** LISTE DES EXERCICES **
a – Dans le texte sur le film « Pas son genre », à quelle ville Clément est-il envoyé comme professeur, et pour combien de temps ?
b – Relevez toutes les pièces citées dans le texte sur le film « Pas son genre » où Loïc Corbery a joué à la Comédie-Française.
c – Prolongez le texte sur le film « Pas son genre » à partir de sa dernière phrase.

** TEXTE FOURNI **
▼
"Pas son genre": les amours d'un intello et d'une coiffeuse par Lucas Belvaux
Comédie romantique de Lucas Belvaux, avec Emilie Dequenne, Loïc Corbery, Sandra Nkake…- 1h51- Sortie : 30 avril 2014
L'histoire : Clément, jeune professeur de philosophie parisien est affecté à Arras pour un an. Loin de Paris, désoeuvré, il rencontre Jennifer, jolie coiffeuse dont il fait la conquête. Si la vie de Clément est régie par Kant ou Proust, celle de Jennifer est rythmée par la lecture de romans populaires, de magazines « people » et de soirées karaoké avec ses copines. Ils sont libres, ils s'aiment, mais cela suffira-t-il à renverser les barrières culturelles et sociales ?
En quelques années à la Comédie-Française, Loïc Corbery a embrassé avec talent tous les jeux de l'amour."Don Juan", "La Mégère apprivoisée", "le Misanthrope" actuellement à l'affiche mais surtout Perdican dans "On ne Badine pas avec l'amour" de Musset dans lequel il nous avait ébloui par sa fougue et son désespoir.
L'amour comme un rapport de force
Il y a un peu de Perdican dans son rôle de Clément Leguern, qui est aussi son premier grand rôle au cinéma. L'amour comme un rapport de force ou comment les humbles sont les jouets de ceux qui savent, c'est le grand sujet de "Pas son genre" de Lucas Belvaux. Loïc Corbery est cet intello parisien un peu dandy qui vit sa nomination de prof à Arras comme un véritable exil : "Je suis Parisien, ailleurs je m'ennuie, je m'étiole, je meurs" s'exclame t-il dépité en apprenant la nouvelle.
La conquête de Jennifer est d'abord un passe temps. Car vraiment tout oppose la petite coiffeuse pleine de fraicheur et de candeur et le jeune auteur, prof de philo par défaut. Il ne croit pas au couple, elle attend le prince charmant, il lui lit à haute voix du Zola ou du Proust, elle lui explique qui est Jennifer Aniston entre deux soirées Karaoké. Il trouve d'ailleurs et c'est plein d'esprit que dans sa théorie sur la beauté elle a un discours digne de Kant.
▲
** PARTIE DONNÉES **
▼
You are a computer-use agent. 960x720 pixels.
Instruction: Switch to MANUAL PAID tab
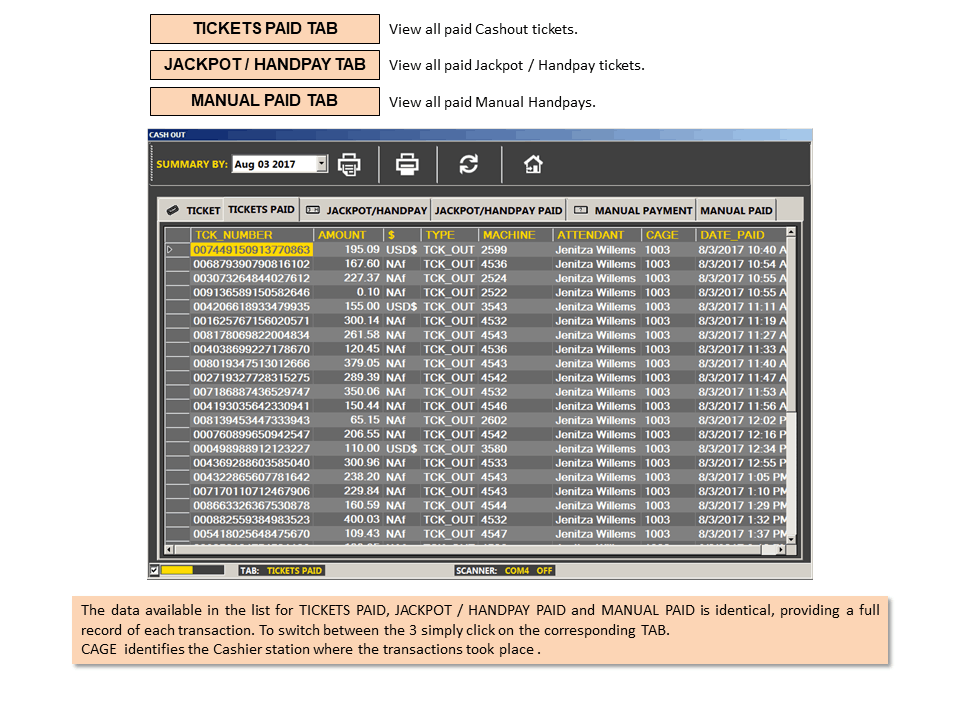[x=736, y=210]
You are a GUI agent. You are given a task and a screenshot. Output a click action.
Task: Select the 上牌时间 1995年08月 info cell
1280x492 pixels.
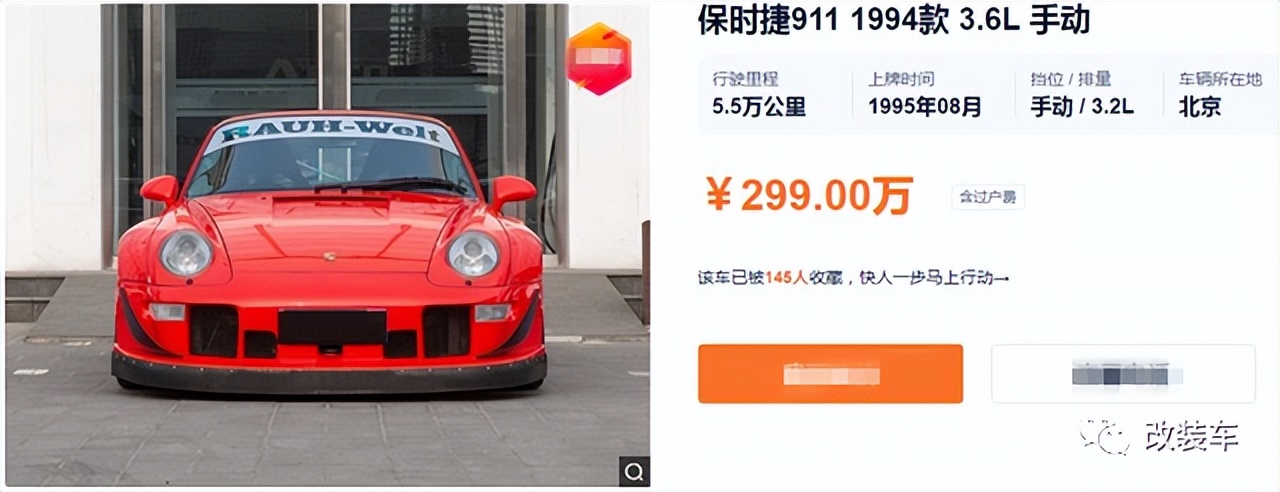pyautogui.click(x=925, y=94)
▲
** LES RÉPONSES **
a – Il est envoyé à Arras pour un an.

b – « Don Juan », « La Mégère apprivoisée », « le Misanthrope » et « On ne Badine pas avec l'amour ».

c –
Passée une accumulation un peu longue de clichés sur la Province et le snobisme des parisiens on se laisse prendre par la confusion des sentiments qui gagne les deux personnages. Loïc Corbery joue sur le fil cet amant charmé mais ne pouvant tout assumer, comme en témoigne son regard ahuri à la soirée karaoké, son malaise lorsqu'il se fait appelé "chaton" ou lorsqu'il croise une collègue au carnaval.
Mais en adaptant le roman éponyme de Philippe Vilain, Lucas Belvaux a pris le parti de s'éloigner du récit à la première personne pour ausculter à égalité, les deux personnages. Et dans cette guerre de classe, sa sympathie pour Jennifer est évidente. Emilie Dequenne à la fois lumineuse et poignante incarne avec une justesse magnifique cette mère célibataire courageuse, séduite par cet homme qui fait naître un espoir auquel elle ne croyait plus.
Au final, un joli film dont on croit qu'il va labourer un champ amoureux déjà bien encombré mais Lucas Belvaux est plus malin que cela, il va jusqu'au bout de son histoire. Nous rappelant et c'est un compliment le magnifique film de Claude Sautet, "Quelques jours avec toi", où brillaient Sandrine Bonnaire et Daniel Auteuil.
Ainsi les amours de Jennifer et Clément nous laissent-ils un vrai sentiment de mélancolie. On a appris à les aimer, même si bien sûr on ne vous révélera pas s'ils finiront pas franchir les obstacles à leur amour.